Практическая магия

Смит Дебора

Талантливый скульптор из Нью-Йорка Ричард Рикони на заре своей не слишком счастливой карьеры создал удивительную скульптуру, имевшую странную власть над душами и судьбами многих людей. После его смерти его сын Квентин отправляется в далекую Северную Джорджию в надежде выкупить первое творение отца. Но, обратившись к Урсуле Пауэлл, теперешней владелице скульптуры, он обнаруживает, что все обстоит гораздо сложнее, чем ему представлялось вначале, и что вокруг этой скульптуры и здесь, в этом медвежьем уголке, разыгрываются настоящие шекспировские страсти…

ПРОЛОГ

– Никогда, никогда, Квентин Рикони, я не прощу тебе, если ты вздумаешь умереть сейчас на этой горе в Джорджии под свинцовым зимним небом, – шептала я, и мой голос тонул в завывании ветра. Приближалась холодная ночь. Я знала, что мороз не даст ему шанса. – Всю оставшуюся жизнь я стану рассказывать каждому, кто пожелает меня слушать, каким ты был, почему я полюбила тебя и отчего не смогла стать прежней после твоей смерти. И ты предстанешь перед людьми в образе человека, гораздо лучшего, чем ты был на самом деле. Люди будут говорить, что ты покорил меня сладкими речами и неотразимой внешностью. А мне придется признаться им, что слова из тебя приходилось тянуть клещами, да и внешностью ты особо не вышел. Неужели ты хочешь, чтобы я лгала?

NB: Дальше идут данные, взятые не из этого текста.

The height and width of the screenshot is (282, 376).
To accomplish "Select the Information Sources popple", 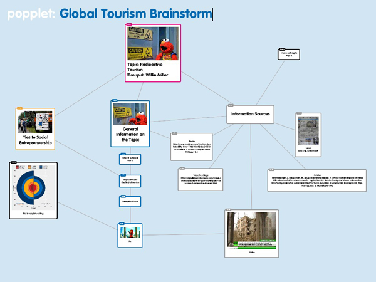I will click(251, 113).
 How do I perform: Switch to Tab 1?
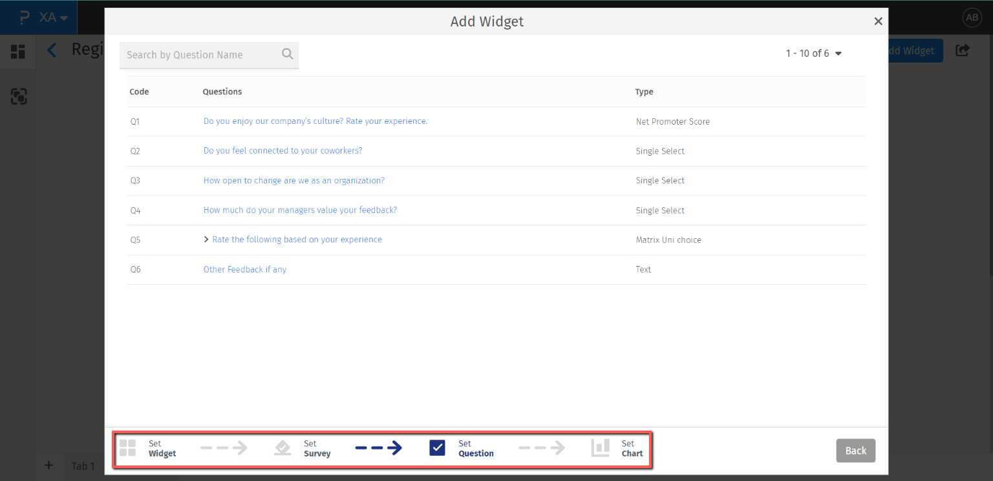point(83,466)
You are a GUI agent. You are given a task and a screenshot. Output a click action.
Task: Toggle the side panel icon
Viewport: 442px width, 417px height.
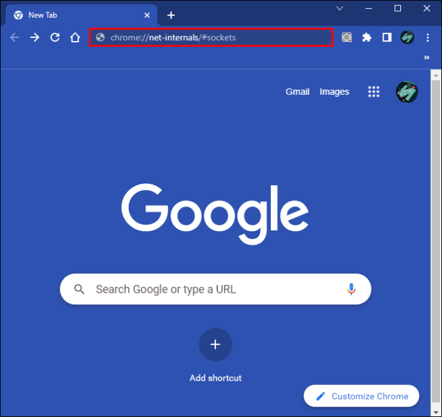(x=387, y=37)
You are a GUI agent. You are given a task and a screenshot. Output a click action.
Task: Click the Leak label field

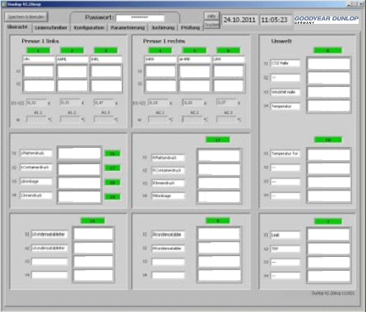[285, 235]
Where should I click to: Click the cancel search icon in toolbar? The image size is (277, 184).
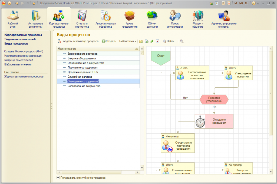(182, 41)
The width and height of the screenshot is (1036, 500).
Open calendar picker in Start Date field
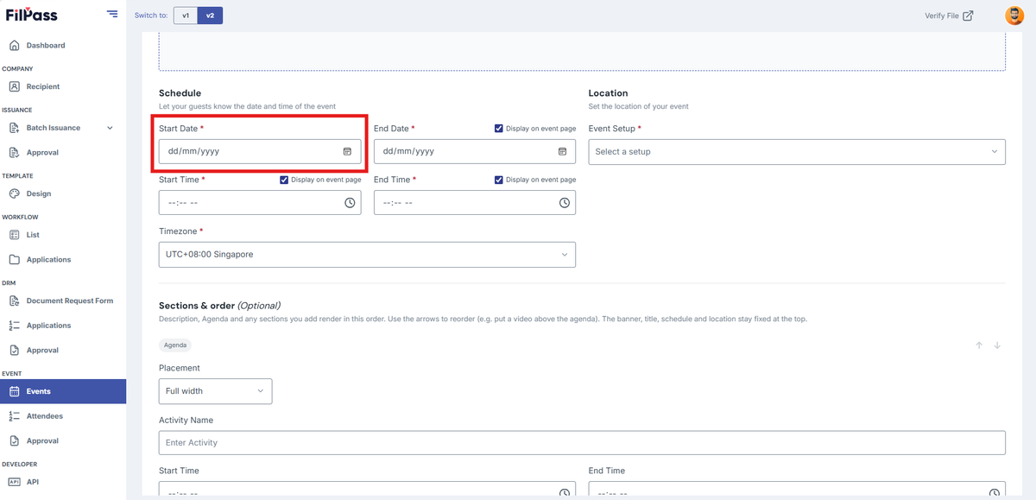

Но Квентин не открывал глаз, из чуть приоткрытого рта вырывалось еле заметное дыхание, превращающееся в пар на морозном воздухе. Прошло уже около часа с тех пор, как он последний раз ответил на мой вопрос. Я лежала рядом с ним, пытаясь согреть его своим теплом. На лице Квентина играли блики от разведенного мною костра. Внизу, под нами, в долине светились окна домов, над крышами поднимался дымок от каминов. Но здесь, наверху, где выживают только сильнейшие, огонь – это жизнь, а произнесенные вслух клятвы помогают прогнать страх.

– Артур верит в тебя, – продолжала я. – А теперь и ты должен поверить в него. Ты научил его быть мужчиной, и он не подведет тебя.

Небо на закате над Аппалачами окрасилось пурпуром и золотом. Спускались серо-голубые сумерки, забиравшие жизнь Квентина. Я молилась о чуде. Мой брат Артур ушел за помощью уже несколько часов назад.

Я крепче прижала руку к боку Квентина, чуть пониже ребер, где прошла пуля. “Если бы мы пришли хотя бы на час раньше”, – скажут потом спасатели. Или на минуту, или на секунду. Людям всегда не хватает совершенной малости. Я знала, что рано или поздно помощь придет, но, вполне возможно, она окажется уже бесполезной. Квентин не переживет долгую дорогу вниз. Я прикоснулась пальцами к его губам, надеясь уловить дыхание, но ничего не почувствовала.

ЧАСТЬ I

ГЛАВА 1

Когда я была маленькой, мне казалось, что наша уединенная ферма стоит на самой границе волшебного края, где могут жить только Пауэллы и легенды. Даже по скудным меркам жителей гор, земля здесь, в “Медвежьем Ручье”, была слишком каменистой для фермеров, склоны – слишком крутыми для лесорубов. Охотники считали эти угодья чересчур далекими. Во всей округе нашлось единственное местечко в пять акров, пригодное для жилья, на вершине холма, над густым лесом, спускающимся к долине вдоль самого ручья. Там мы и жили. Узкий проселок длиной в милю петлял среди деревьев и упирался в наш двор с двумя лужайками. Цветы росли только в тех местах, куда попадало солнце. Именно там распускались дикие маргаритки, пурпурные вьюнки, старомодные пышные розы, случайно уцелевшие с тех времен, когда Пауэллы в порыве трудового энтузиазма сносили все на своем пути, и желтые нарциссы. Я жила вместе с родителями, верившими в свою исключительность. Я родилась в тот день, когда судьба вспомнила про нас.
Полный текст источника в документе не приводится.